Craig Philips was born in Liverpool in 1971, the younger of 2 children, his family moved to Shropshire in the late 1980s. At 18, Craig secured a bricklaying apprenticeship whilst employed with Wrekin Council’s construction department.
Determined to ensure he excelled in his chosen profession, he attended further night school classes in advanced brickwork and civil engineering. Having qualified with a City & Guilds, Craig went on to set up his own building company.
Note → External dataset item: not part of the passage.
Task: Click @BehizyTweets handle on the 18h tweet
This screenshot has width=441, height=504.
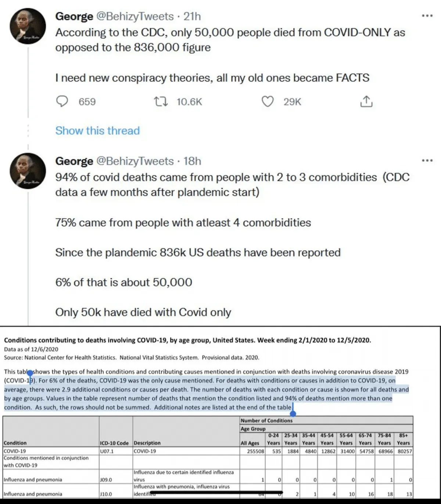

In 2000 Craig when shot to fame winning the first ‘Big Brother’ and with it the hearts of a nation, many viewers already knew he was a self-made entrepreneur. He set up and ran his own highly successful building company for 10 years throughout the 1990’s and had started developing his own property portfolio employing 30 tradesmen and operating a company with an annual turnover of over 1 million. He is now recognised as a successful property developer with numerous dwellings in his portfolio, all of which have been personally designed, restored and project managed by Craig and his team.
Television Presenting
His public appeal shown in Big Brother along with his vast property experience, construction knowledge and down to earth manner were quickly spotted by television executives and he was drafted in as a resident expert on various TV programmes. Craig has now presented over 700 shows and appeared on shows for all the major broadcasters including BBC, ITV, C4, Five, UKTV Style and Discovery Realtime His programmes have been seen not only in the UK but across the globe reaching millions of viewers on a daily basis throughout Europe and as far as Korea, New Zealand and the USA.
Shows Craig has either presented, co-presenter or appeared as regularly as resident expert on include ’60 Minute Makeover’ (ITV1),’Housecall’ (BBC1), ‘Big Strong Boys’ (BBC1), ‘Conversion’ (Discovery Realtime), ‘Trading Up’ (BBC1 & UK Style), ‘Hung, Drawn & Quartered (British Forces Broadcasting Service)’, ‘Renovation Street’ (ITV1 & Discovery Realtime), ‘Builders Sweat & Tears’ (BBC1) ‘Our House’ (UK Style), ‘Housecall In The Country’ (BBC1), Craig’s Trade Tips (BBC1) and ‘Boyz In The Wood’ (Discovery Realtime) amongst others. He has presented TV shows across the globe, destinations including Canada, Gibraltar, Falkland Islands, Germany, Cyprus, Kosovo, Bosnia, France, Spain and Ascension Island in the middle of the Atlantic Ocean.
In 2003, Craig merged with a top BBC cameramandirector to form their own independent production company Avent Productions which has since gone on to produce projects for a range of broadcast and corporate clients. Craig has now executive produced and presented shows for Discovery worldwide and the British Forces Broadcasting Service reaching 17 countries within the United Nations worldwide.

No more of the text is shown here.